Parametric Analysis and Optimization of Rotary Ultrasonic Machining of Zirconia (ZrO₂) Ceramics

Abstract Micro-channels are considered as the essential part of several medical applications such as microfluidics devices, lab on a chip, microbiology, etc. In most applications, fluid flow is required to pass through certain microchannels. The fluid flow characteristics such as flow rate and fluid dynamics are mainly accomplished based on the surface quality and dimensional accuracy of the microchannels. In this study, the microchannels are fabricated on zirconium oxide (ZrO2) using rotary ultrasonic machining (RUM).

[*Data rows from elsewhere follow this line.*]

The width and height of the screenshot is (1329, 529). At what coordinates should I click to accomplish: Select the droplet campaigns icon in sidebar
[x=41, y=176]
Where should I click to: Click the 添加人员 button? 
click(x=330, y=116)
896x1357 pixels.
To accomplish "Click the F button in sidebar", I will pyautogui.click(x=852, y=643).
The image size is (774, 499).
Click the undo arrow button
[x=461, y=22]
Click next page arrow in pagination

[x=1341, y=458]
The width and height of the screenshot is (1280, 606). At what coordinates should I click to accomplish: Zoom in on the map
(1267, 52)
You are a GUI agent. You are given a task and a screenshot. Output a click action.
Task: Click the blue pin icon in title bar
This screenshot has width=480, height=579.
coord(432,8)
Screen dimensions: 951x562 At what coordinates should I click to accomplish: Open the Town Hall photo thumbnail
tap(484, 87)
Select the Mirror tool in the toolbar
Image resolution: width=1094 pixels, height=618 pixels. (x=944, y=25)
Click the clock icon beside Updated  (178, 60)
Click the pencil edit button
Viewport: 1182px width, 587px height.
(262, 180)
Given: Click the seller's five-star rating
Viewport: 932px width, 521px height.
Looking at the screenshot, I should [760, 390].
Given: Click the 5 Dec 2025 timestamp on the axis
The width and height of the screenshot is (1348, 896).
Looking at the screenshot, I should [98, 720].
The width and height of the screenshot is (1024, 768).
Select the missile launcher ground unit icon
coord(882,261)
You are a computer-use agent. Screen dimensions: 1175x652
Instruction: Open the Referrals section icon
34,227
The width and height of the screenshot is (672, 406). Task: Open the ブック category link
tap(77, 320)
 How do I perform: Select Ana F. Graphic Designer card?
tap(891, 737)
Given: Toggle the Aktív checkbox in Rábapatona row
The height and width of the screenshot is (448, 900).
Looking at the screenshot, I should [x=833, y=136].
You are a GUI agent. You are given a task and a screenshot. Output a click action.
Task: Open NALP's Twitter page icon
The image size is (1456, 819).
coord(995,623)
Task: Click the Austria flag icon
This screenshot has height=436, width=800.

A full factorial design of experiments is employed in order to detect the influences of key input parameters of RUM including cutting speed (S), feed rate (FR), depth of cut (DOC), frequency (F) and amplitude (A) on surface roughness (Ra), edge chipping (EC), depth error (DE) and width error (WE) of the milled microchannels. Multi-objective genetic algorithm (MOGA) was employed to determine the optimal parametric conditions for minimizing the values of Ra, EC, DE, and WE of the fabricated microchannels. Results revealed that the minimum value of Ra = 0.26 μm, EC = 10.1 μm, DE = 4.2% and WE = 7.2% can be accomplished through the multi-objective optimization at higher levels of frequency and amplitude and lower levels of feed rate, depth of cut and cutting speed.